*Your objective:*
What follows are records. Restate all of them word for word.

*Dataset records:*
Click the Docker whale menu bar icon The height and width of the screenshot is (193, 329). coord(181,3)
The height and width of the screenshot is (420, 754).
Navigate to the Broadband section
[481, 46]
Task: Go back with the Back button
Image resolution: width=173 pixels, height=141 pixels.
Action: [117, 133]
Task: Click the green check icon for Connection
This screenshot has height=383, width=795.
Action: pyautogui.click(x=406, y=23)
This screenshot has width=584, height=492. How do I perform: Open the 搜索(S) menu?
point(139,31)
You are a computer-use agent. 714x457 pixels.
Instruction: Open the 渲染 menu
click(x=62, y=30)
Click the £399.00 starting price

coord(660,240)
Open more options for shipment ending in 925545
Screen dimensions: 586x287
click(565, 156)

*Solution for this exercise:*
Click the Docker whale menu bar icon The height and width of the screenshot is (193, 329). coord(181,3)
The height and width of the screenshot is (420, 754).
Navigate to the Broadband section
[481, 46]
Task: Go back with the Back button
Image resolution: width=173 pixels, height=141 pixels.
Action: [117, 133]
Task: Click the green check icon for Connection
This screenshot has height=383, width=795.
Action: pyautogui.click(x=406, y=23)
This screenshot has width=584, height=492. How do I perform: Open the 搜索(S) menu?
point(139,31)
You are a computer-use agent. 714x457 pixels.
Instruction: Open the 渲染 menu
click(x=62, y=30)
Click the £399.00 starting price

coord(660,240)
Open more options for shipment ending in 925545
Screen dimensions: 586x287
click(565, 156)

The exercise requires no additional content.